In January 2016, the FASB issued new guidance (ASU 2016-01, Financial Instruments-Overall: Recognition and Measurement of Financial Assets and Financial Liabilities) on the recognition and measurement of financial instruments. The new guidance is effective for fiscal years beginning after December 15, 2017, including interim periods within those fiscal years. Early adoption is permitted for the instrument-specific credit risk provision. The new guidance changes the current accounting guidance related to (i) the classification and measurement of certain equity investments, (ii) the presentation of changes in the fair value of financial liabilities measured under the fair value option (“FVO”) that are due to instrument-specific credit risk, and (iii) certain disclosures associated with the fair value of financial instruments. Additionally, there will no longer be a requirement to assess equity securities for impairment since such securities will be measured at fair value through net income. The Company has assessed the population of financial instruments that are subject to the new guidance and has determined that the most significant impact will be the requirement to report changes in fair value in net income each reporting period for all equity securities currently classified as available-for-sale (“AFS”) and to a lesser extent, the elimination of the cost method of accounting for equity method investments. The Company had approximately $195 million of equity securities and $42 million of partnerships and joint ventures accounted for under the cost method as of September 30, 2017 that will be subject to the new guidance. The Company is continuing to evaluate the impact of this guidance on its consolidated financial statements.
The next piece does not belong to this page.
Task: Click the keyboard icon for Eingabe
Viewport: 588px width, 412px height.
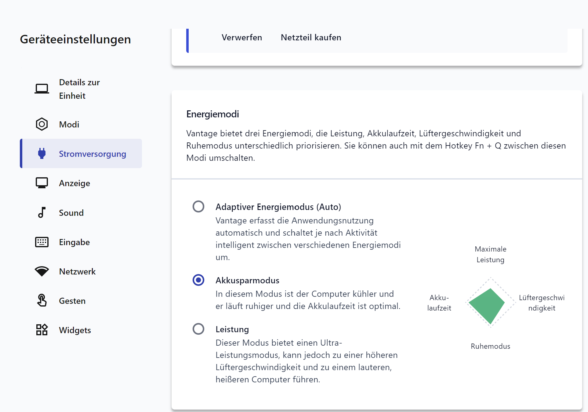Action: (42, 242)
In May 2014, the FASB issued a comprehensive new revenue recognition standard (ASU 2014‑09, Revenue from Contracts with Customers (Topic 606)), effective for fiscal years beginning after December 15, 2017 and interim periods within those years. The guidance may be applied retrospectively for all periods presented or retrospectively with a cumulative-effect adjustment at the date of adoption. The new guidance will supersede nearly all existing revenue recognition guidance under U.S. GAAP; however, it will not impact the accounting for insurance and investment contracts within the scope of Financial Services insurance (Topic 944), leases, financial instruments and guarantees. For those contracts that are impacted, the guidance will require an entity to recognize revenue upon the transfer of promised goods or services to customers in an amount that reflects the consideration to which the entity expects to be entitled, in exchange for those goods or services. The adoption of this guidance will not have a material impact on the Company’s consolidated financial statements.